Pavvie - I've historically lifted, run and done some yoga. I'm trying to get back into an exercise groove, specifically the running piece of it. I tend to do three runs a week, 2-3 weight workouts per week, and yoga as many days as I can. And I also have a miserable, whiny inner child. LOL
I wandered and didn't update the last few days last week - I have a weekly summary through yesterday morning that I wrote earlier and am going to cut and paste here.
Last week's summary. Weight on Monday AM: 157.8. A full four pounds up from last Monday 153.9.
Per the Fitbit, my calories out were an average of 640 more per day than my calories in so I should have lost 1.3 pounds. Instead, 4 pounds up. My exercise was pretty consistent with the four weeks before. So lets look at food.
Macros: carb/protein/fat ratio was 41%carb/27%protein/32%fat week ending 11/15. 36%carb/31%protein/33%fat week ending 11/8. 39%carb/31%protein/30%fat week ending 11/1. 42%carb/28%protein/30% fat week ending 10/25.
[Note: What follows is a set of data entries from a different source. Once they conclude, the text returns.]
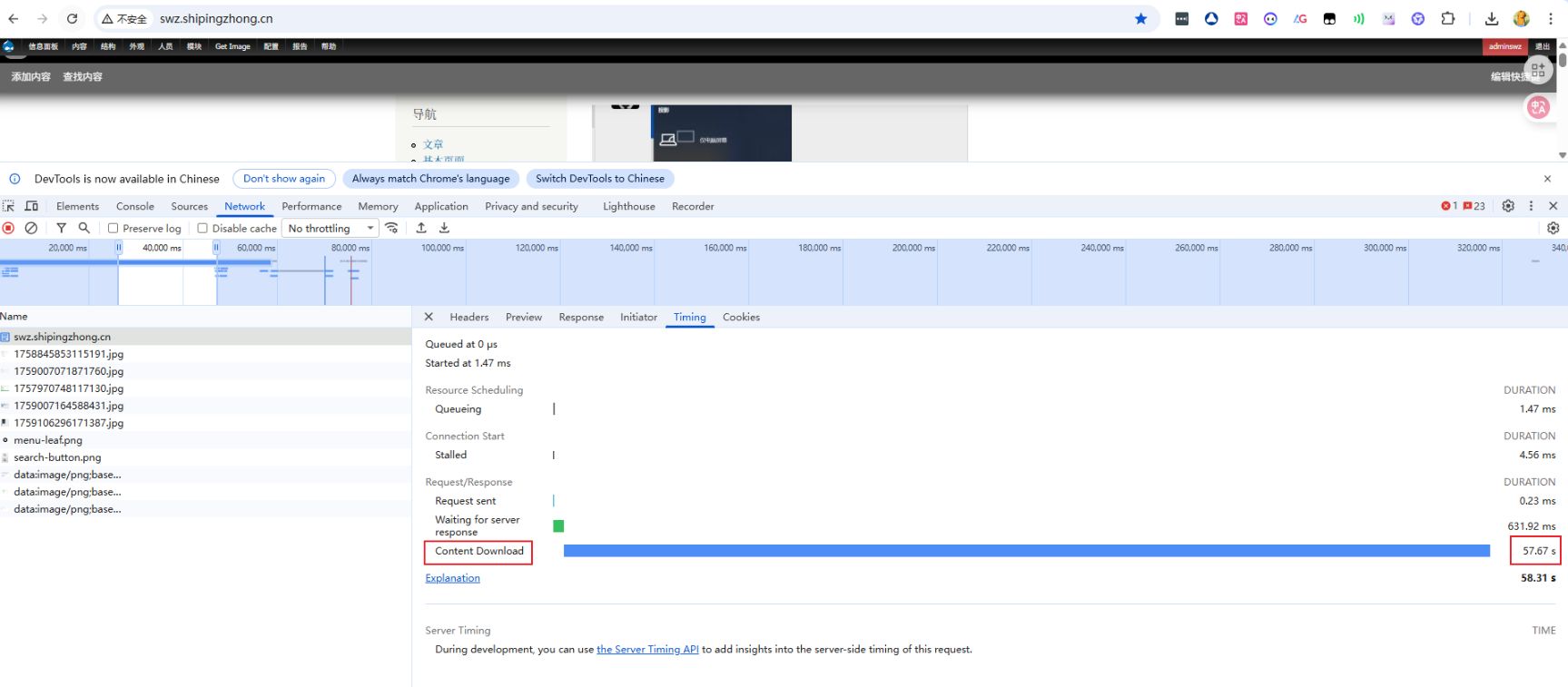Switch to the Console tab
This screenshot has height=687, width=1568.
(135, 206)
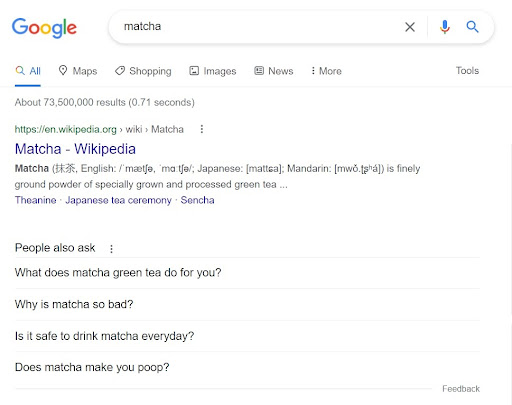The width and height of the screenshot is (512, 405).
Task: Expand "Is it safe to drink matcha everyday?"
Action: [247, 336]
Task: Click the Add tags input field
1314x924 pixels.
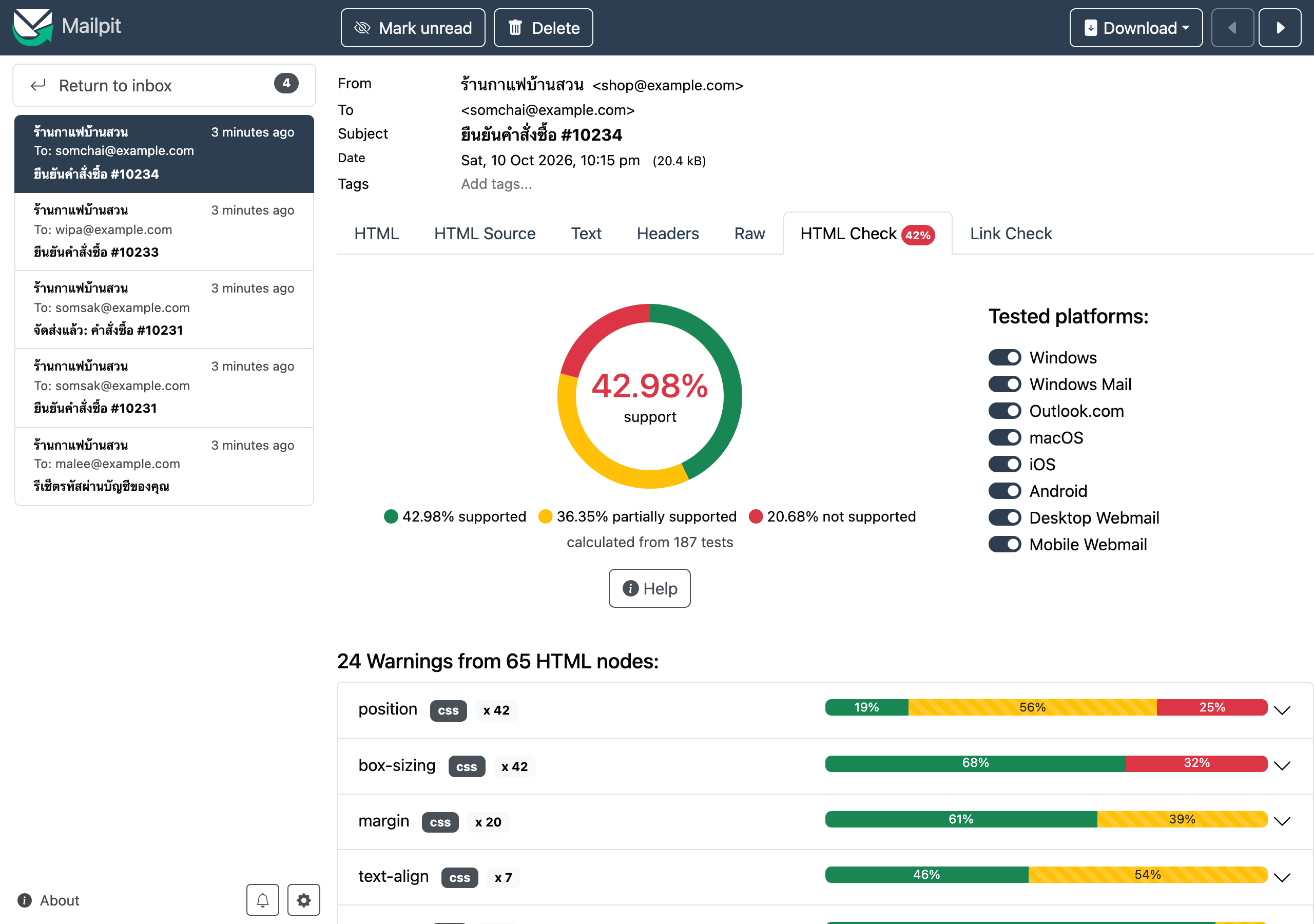Action: pyautogui.click(x=497, y=184)
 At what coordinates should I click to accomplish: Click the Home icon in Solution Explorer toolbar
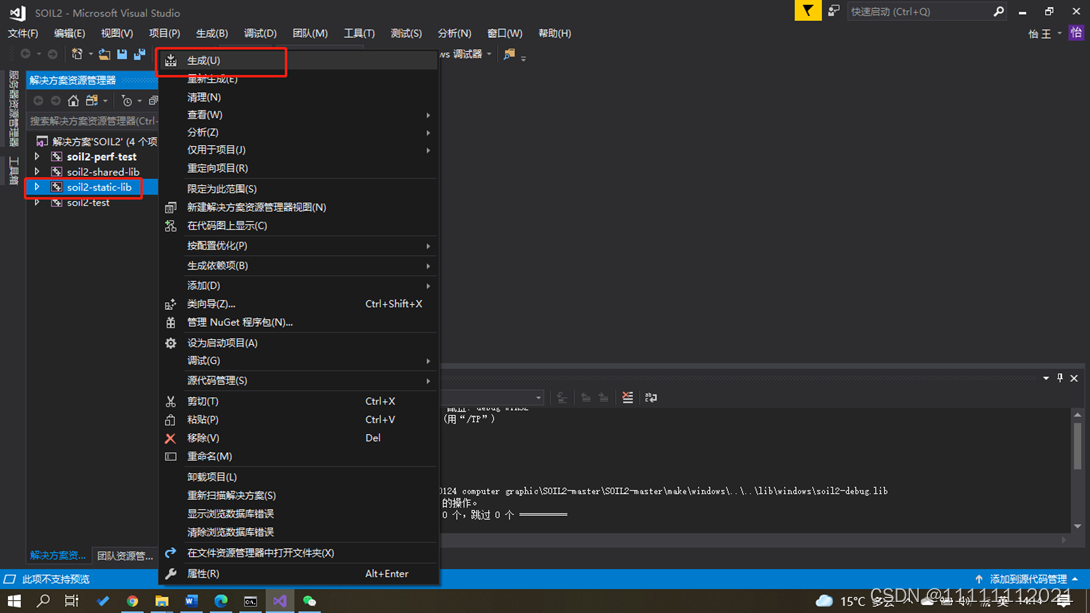coord(73,100)
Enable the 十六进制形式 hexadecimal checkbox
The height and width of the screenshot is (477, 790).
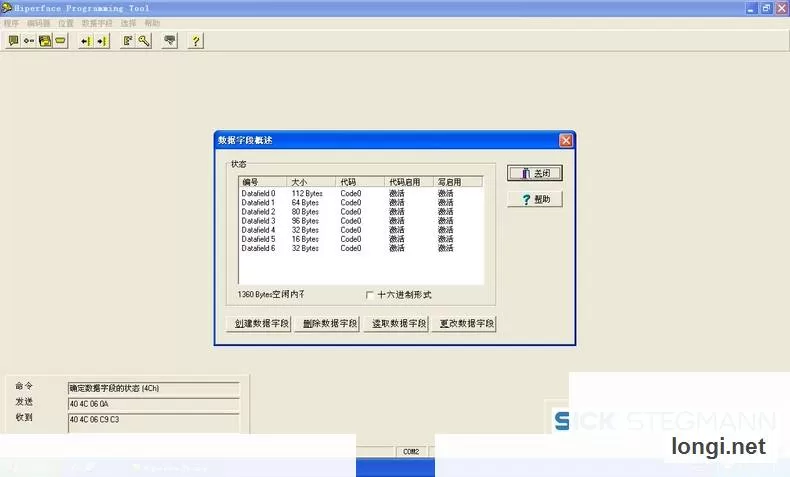369,295
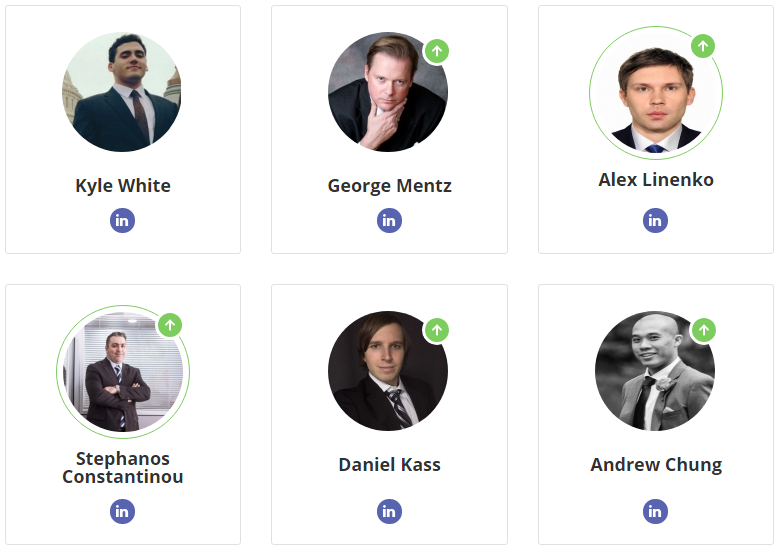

There was loss the first three weeks, pop up the fourth week. The first week and the fourth week look similar, but the first week had the initial water loss. I'm figuring the pop up in week four is water retention from the higher carb. I was three pounds lower on Friday morning than on Monday morning, and in that three days I had pasta with red sauce, an english muffin, a wrap sandwich, and a sandwich with wheat bread. Methnks this reinforces my theory that I do better with less carb and more protein. I know I had more sodium over the week, commercial salad dressings, etc, but I think the breads were the bigger culprit.
Interestingly, my runs have been harder in the last several days even with the higher carb. I've felt sluggish, like I was trying to lift my legs through deep water.
So, not as good this week as the previous ones, but a learning moment. I am down a pound today over yesterday, so I hope that it will get better as the week goes on.